▶ _TEXTE À ANALYSER_:
___

Pour fluidifier davantage ces échanges et permettre une intervention directe des capitaux chinois au Congo, les deux pays décidèrent de créer la première banque sino africaine (BSCA) dotée d’un capital de 100 millions de USD.

Il sied donc, près de 20 après l’accroissement fulgurant des échanges entre la Chine et l’Afrique et dans le cas d’espèce, le Congo, de marquer une pause en revisitant les ressorts de cette coopération et en explorant de nouvelles perspectives.

___

▶ _INFORMATIONS FOURNIES_:
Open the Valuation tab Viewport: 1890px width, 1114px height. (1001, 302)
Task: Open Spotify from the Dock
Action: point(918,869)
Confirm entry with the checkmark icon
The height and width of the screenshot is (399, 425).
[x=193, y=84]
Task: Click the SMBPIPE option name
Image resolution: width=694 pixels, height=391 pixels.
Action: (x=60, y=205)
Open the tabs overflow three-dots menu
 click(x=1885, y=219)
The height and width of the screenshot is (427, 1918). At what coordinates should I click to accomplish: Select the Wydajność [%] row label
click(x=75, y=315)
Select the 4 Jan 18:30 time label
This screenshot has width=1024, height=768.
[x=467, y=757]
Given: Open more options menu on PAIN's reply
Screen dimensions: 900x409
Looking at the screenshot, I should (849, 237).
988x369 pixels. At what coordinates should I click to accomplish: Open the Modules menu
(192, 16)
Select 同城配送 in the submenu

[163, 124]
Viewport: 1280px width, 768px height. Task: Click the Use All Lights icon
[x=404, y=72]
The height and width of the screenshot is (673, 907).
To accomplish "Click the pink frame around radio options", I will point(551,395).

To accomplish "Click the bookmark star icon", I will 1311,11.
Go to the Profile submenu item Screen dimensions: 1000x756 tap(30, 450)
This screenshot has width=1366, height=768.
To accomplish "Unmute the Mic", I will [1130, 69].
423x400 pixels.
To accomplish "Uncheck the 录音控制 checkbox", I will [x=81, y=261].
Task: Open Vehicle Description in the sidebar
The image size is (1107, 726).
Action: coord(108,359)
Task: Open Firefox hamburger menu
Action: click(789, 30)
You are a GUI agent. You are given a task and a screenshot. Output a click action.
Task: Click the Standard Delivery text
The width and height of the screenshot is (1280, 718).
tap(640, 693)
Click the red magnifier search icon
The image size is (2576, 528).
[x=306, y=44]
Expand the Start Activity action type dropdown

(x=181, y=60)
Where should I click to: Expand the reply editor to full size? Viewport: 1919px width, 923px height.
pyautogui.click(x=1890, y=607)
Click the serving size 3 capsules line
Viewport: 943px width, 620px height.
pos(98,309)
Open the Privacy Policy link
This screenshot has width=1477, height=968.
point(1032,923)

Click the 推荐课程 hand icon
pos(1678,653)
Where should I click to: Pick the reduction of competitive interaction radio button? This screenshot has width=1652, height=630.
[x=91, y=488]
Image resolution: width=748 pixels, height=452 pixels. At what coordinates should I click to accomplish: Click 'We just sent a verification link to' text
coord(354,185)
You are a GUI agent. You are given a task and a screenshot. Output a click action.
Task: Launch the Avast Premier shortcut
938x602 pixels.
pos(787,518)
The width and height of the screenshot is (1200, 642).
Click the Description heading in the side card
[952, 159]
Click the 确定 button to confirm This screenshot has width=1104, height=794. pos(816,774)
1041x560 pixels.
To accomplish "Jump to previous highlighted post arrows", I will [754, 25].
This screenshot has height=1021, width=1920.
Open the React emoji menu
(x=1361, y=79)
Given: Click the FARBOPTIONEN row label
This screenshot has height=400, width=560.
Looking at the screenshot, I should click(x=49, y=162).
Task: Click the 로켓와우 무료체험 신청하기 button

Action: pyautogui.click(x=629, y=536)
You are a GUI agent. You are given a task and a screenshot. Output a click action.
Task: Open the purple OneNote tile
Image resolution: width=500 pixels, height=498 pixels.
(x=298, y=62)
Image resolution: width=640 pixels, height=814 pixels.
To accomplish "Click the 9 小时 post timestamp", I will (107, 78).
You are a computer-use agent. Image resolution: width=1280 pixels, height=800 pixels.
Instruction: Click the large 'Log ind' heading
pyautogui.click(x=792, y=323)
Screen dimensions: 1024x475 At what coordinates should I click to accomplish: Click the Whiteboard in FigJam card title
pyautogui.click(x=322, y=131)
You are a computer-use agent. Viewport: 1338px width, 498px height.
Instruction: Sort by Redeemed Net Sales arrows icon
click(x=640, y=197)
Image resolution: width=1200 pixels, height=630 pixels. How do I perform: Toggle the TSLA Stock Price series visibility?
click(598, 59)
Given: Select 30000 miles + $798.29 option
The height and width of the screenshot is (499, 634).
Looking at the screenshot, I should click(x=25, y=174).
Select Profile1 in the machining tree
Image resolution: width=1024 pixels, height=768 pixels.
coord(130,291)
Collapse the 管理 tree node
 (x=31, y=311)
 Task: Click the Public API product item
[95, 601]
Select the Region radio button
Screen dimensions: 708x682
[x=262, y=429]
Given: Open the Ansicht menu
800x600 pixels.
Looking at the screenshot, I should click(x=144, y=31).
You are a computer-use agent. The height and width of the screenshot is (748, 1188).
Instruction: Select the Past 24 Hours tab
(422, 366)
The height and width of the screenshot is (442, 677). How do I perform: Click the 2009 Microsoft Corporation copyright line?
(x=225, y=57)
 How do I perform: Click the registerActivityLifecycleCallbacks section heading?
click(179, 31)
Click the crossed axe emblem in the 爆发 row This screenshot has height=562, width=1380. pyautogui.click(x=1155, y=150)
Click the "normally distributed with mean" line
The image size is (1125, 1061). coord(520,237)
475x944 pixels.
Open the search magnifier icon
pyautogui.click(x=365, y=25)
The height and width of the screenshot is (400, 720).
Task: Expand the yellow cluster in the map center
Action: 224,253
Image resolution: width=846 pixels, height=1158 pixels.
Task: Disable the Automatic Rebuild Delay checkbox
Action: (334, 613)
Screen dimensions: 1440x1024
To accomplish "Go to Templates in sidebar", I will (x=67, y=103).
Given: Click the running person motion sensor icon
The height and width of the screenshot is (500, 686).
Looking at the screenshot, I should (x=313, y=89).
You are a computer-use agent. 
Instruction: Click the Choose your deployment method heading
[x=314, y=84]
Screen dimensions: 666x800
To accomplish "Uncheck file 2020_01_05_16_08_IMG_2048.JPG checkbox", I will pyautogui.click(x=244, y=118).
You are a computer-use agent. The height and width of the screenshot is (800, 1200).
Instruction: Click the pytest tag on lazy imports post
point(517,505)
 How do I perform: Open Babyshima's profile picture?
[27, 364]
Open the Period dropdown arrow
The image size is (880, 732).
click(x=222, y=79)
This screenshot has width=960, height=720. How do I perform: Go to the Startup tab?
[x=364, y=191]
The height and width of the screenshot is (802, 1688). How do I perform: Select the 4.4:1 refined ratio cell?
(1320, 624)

___

▶ _OBJECTIF DE L'EXERCICE_: Recopiez intégralement, s'il vous plaît, le texte sur la coopération entre la Chine et le Congo, sans y changer un seul mot.

▶ _RÉPONSE RÉDIGÉE_:
Pour fluidifier davantage ces échanges et permettre une intervention directe des capitaux chinois au Congo, les deux pays décidèrent de créer la première banque sino africaine (BSCA) dotée d’un capital de 100 millions de USD.

Il sied donc, près de 20 après l’accroissement fulgurant des échanges entre la Chine et l’Afrique et dans le cas d’espèce, le Congo, de marquer une pause en revisitant les ressorts de cette coopération et en explorant de nouvelles perspectives.